President Joe Biden's choice for a top banking regulatory post said "we want" oil and gas companies to fail and go broke, although she admitted the country couldn't bear the loss of jobs.

Saule Omarova, a law professor at Cornell University who graduated college in the USSR, has faced pushback over her nomination for comptroller of the currency. Business groups and Republicans have said that she is extreme and opposed to the business as a whole.

A video of her reviewing the idea of a National Investment Authority — a new government bureaucracy that would work directly in financial markets to allocate "both public and private capital" to fight social ills — has resurfaced in which she muses about oil and coal companies failing to fight climate change.
"A lot of the smaller players in that industry are going to, probably, go bankrupt in short order — at least, we want them to go bankrupt if we want to tackle climate change," Omarova

said as part of the Jain Family Institute's "Racial Wealth Seminar" series in March.

"But that creates a lot of this sort of loss of jobs, a lot of displacement, and economic fallback that we cannot afford, really, so [the National Capital Management Corporation] could actually become a kind of equity investor at that point, taking over management of those companies and basically leading them through restructuring to a new technological basis and to a new technological business model, and in that sense, it's the same type of activity but a different context," she added.

Sen. Ted Cruz slammed Omarova over Twitter after a video of her remarks about energy companies began spreading.

"Biden's pick of Moscow State University's Saule Omarova for the Office of the Comptroller of the Currency is a grave threat to our economy," the Texas Republican said. "She wants to destroy energy independence, wants to nationalize consumer banks, & she has called to 'effectively end banking as we know it.'"

Omarova has suffered blame for her theoretical proposals, including a recent paper she wrote called "The People's Ledger: How to Democratize Money and Finance the Economy," which offers a plan for "radically reshaping the basic architecture and dynamics of modern finance."
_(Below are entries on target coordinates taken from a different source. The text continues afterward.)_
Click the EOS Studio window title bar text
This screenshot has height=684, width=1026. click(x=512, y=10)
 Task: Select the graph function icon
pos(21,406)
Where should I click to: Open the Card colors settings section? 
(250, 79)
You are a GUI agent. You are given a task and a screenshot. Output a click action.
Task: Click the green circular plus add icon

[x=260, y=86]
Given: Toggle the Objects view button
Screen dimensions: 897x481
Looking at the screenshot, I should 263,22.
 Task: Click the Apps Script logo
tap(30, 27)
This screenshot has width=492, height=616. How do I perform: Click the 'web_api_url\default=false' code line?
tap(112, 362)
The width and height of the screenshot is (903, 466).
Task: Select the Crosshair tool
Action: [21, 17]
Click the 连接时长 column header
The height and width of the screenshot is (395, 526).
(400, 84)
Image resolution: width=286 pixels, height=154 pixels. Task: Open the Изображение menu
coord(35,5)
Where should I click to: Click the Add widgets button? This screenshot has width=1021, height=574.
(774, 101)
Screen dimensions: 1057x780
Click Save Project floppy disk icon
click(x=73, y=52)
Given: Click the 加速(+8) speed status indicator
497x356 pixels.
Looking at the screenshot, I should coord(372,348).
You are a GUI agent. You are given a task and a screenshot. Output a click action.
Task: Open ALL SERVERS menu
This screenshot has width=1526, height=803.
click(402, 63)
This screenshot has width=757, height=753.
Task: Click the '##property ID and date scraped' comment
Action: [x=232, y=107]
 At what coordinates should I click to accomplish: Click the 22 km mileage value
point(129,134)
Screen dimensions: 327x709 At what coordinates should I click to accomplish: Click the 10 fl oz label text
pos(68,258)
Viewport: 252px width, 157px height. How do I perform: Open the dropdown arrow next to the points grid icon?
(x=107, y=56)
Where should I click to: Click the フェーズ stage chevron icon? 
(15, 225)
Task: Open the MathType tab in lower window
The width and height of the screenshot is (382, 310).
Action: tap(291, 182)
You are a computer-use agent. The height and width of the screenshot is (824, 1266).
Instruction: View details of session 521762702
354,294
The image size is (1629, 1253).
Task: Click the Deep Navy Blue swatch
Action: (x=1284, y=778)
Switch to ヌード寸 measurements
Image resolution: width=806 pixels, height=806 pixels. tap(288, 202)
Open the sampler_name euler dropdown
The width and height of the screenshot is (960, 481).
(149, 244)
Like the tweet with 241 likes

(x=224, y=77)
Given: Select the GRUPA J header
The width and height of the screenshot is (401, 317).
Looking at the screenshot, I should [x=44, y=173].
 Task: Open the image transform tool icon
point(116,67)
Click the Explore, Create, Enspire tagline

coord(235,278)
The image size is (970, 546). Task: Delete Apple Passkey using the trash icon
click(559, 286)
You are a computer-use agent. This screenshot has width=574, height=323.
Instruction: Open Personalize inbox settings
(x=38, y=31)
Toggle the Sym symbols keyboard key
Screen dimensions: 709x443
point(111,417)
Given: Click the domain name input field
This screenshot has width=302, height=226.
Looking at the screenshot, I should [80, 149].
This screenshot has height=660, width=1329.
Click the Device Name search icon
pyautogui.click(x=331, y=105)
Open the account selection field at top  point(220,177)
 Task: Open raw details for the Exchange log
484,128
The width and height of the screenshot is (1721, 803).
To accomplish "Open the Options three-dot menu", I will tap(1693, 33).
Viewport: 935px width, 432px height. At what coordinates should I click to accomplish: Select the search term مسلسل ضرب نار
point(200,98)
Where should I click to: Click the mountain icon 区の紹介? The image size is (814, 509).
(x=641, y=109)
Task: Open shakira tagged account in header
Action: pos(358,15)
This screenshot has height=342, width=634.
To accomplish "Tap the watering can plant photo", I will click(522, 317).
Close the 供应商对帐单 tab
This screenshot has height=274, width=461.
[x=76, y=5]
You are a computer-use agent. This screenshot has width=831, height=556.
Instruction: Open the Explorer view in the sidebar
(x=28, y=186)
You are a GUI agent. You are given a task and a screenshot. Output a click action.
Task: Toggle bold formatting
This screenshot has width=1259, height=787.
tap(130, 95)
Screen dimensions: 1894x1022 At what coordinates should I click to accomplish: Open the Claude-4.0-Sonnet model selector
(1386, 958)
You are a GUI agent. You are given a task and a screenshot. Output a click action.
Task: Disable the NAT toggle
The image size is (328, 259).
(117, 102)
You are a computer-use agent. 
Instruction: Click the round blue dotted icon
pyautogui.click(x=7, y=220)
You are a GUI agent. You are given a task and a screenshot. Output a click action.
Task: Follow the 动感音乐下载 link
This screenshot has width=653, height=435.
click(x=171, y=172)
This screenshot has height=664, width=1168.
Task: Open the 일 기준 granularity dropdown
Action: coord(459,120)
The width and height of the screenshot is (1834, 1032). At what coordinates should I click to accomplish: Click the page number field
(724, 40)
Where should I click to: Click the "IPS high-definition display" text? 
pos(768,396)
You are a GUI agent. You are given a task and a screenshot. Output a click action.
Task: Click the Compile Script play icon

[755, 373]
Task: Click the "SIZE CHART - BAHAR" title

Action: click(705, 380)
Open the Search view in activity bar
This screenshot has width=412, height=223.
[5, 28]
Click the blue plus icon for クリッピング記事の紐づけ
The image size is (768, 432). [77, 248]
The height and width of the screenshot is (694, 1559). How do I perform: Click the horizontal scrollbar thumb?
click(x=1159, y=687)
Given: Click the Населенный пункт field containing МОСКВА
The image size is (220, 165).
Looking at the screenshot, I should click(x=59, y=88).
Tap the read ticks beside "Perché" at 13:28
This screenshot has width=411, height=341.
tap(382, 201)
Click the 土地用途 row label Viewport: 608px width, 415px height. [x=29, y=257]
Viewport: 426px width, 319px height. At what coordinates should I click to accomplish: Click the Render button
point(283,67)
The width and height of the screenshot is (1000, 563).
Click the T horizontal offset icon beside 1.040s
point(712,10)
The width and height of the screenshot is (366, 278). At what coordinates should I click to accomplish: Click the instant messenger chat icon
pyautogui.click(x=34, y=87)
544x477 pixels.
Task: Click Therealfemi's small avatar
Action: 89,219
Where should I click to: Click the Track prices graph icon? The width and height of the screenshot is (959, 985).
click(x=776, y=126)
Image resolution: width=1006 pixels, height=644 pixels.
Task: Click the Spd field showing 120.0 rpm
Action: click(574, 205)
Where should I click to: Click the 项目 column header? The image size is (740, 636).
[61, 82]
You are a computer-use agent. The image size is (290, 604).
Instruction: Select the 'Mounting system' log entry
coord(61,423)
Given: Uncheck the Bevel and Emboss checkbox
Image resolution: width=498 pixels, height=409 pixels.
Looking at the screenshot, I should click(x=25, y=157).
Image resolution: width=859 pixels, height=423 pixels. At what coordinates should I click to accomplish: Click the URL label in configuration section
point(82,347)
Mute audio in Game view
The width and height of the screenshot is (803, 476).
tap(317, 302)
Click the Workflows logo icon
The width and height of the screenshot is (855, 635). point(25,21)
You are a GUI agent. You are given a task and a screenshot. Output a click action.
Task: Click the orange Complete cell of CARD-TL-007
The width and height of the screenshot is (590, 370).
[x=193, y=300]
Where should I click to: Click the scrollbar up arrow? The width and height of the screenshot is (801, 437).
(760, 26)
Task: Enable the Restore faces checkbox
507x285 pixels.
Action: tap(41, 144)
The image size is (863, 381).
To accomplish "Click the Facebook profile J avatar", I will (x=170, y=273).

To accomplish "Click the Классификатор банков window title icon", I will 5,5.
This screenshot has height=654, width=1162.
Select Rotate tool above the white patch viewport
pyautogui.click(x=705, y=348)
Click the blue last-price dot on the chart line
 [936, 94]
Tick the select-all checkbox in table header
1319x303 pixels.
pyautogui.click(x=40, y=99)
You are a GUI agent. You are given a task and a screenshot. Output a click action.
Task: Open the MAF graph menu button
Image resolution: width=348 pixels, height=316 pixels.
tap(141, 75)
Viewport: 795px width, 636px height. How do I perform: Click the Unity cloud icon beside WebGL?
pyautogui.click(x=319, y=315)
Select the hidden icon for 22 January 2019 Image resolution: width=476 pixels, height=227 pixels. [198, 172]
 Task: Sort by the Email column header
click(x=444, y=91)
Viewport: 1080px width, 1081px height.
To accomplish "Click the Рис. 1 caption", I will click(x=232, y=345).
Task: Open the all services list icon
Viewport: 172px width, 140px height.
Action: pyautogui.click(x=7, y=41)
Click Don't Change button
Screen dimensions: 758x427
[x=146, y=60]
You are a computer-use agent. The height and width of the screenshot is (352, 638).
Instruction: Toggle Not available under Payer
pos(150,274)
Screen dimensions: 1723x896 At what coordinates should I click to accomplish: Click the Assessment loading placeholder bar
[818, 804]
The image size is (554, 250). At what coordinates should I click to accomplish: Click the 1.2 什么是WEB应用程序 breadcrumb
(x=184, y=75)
She is also facing investigation for her time at Moscow State, which she attended on the Lenin Personal Academic Scholarship. Sen. Pat Toomey, the ranking Republican on the Banking Committee, asked that Omarova hand over a copy of the thesis she wrote there, titled Karl Marx's Economic Analysis and the Theory of Revolution in The Capital.

Omarova has pushed back on her critics and said she was "anti-communist" while attending school in the Soviet Union. She said that criticism of her nomination derives from her gender and Kazakh heritage.

In a recent interview with the Wall Street Journal, Omarova said there is an "unfortunate misunderstanding of my position with respect to community banks."